## YOUR TASK
When you reach the line with "8343863 (93, 2280)", start repeating the lines exactly and keep going to the end of the records, but drop every picture.

Data records
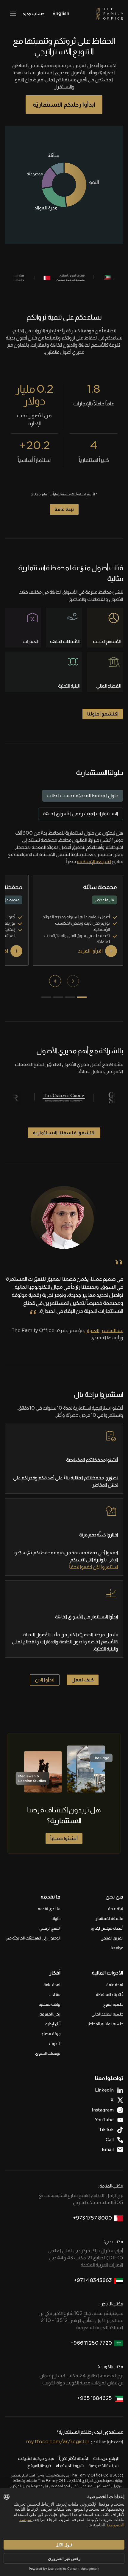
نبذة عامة (64, 509)
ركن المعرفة (50, 2014)
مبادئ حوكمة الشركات (36, 2458)
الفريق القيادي (112, 1938)
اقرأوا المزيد (90, 950)
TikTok (106, 2129)
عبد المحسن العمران (103, 1330)
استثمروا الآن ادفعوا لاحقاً (93, 1566)
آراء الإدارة (52, 2023)
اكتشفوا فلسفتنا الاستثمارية (64, 1132)
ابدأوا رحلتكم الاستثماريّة (64, 104)
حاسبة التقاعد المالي (107, 2014)
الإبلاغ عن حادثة (105, 2458)
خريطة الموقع (39, 2465)
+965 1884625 (94, 2398)
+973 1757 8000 (92, 2217)
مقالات (54, 1994)
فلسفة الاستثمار (109, 1918)
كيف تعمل (82, 1679)
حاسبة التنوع (113, 2004)
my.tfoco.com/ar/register (58, 2441)
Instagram (103, 2110)
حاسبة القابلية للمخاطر (105, 2023)
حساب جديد (33, 13)
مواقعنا (117, 1947)
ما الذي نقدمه (49, 1908)
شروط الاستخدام (70, 2465)
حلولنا (55, 1918)
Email (108, 2149)
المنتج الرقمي (49, 1928)
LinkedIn (104, 2090)
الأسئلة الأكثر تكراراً (73, 2458)
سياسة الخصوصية (103, 2465)
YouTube (104, 2119)
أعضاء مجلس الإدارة (107, 1928)
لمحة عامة (114, 1984)
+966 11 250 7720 (91, 2343)
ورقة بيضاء (51, 2033)
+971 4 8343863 (93, 2280)
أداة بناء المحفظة (109, 1994)
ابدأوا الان (44, 1679)
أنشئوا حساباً (64, 1838)
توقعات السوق (47, 2053)
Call (110, 2139)
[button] (73, 981)
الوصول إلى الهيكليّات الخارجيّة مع (33, 1938)
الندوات (54, 2043)
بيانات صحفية (49, 2004)
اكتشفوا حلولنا (102, 713)
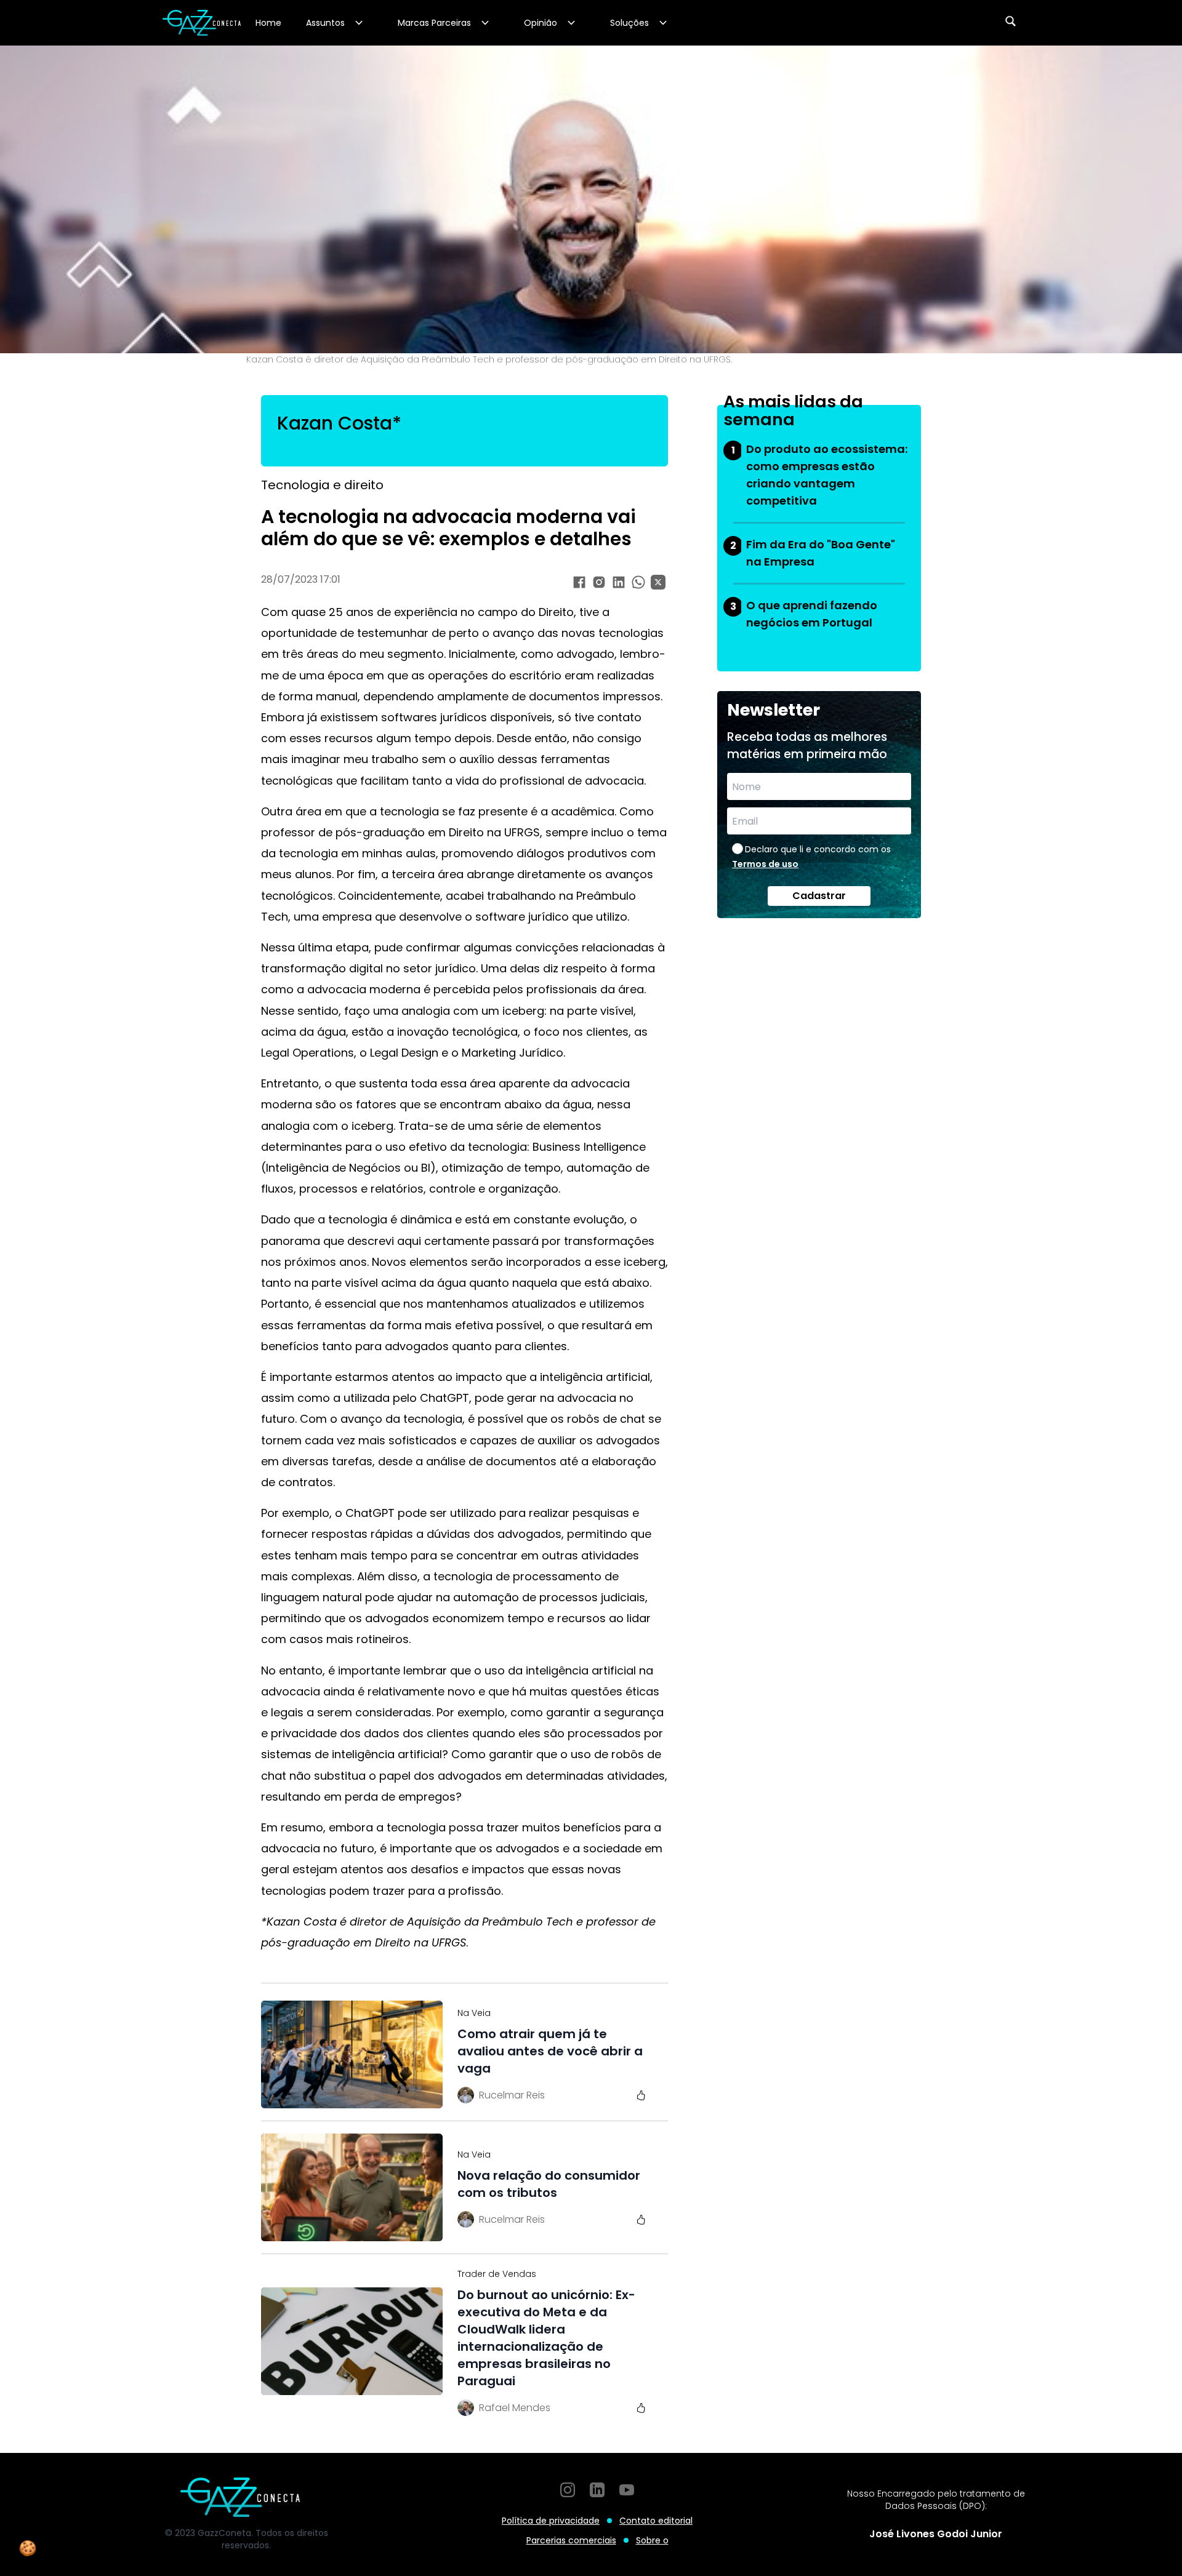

## WORKED SOLUTION
+971 4 8343863 (93, 2280)
أداة بناء المحفظة (109, 1994)
ابدأوا الان (44, 1679)
أنشئوا حساباً (64, 1838)
توقعات السوق (47, 2053)
Call (110, 2139)
[button] (73, 981)
الوصول إلى الهيكليّات الخارجيّة مع (33, 1938)
الندوات (54, 2043)
بيانات صحفية (49, 2004)
اكتشفوا حلولنا (102, 713)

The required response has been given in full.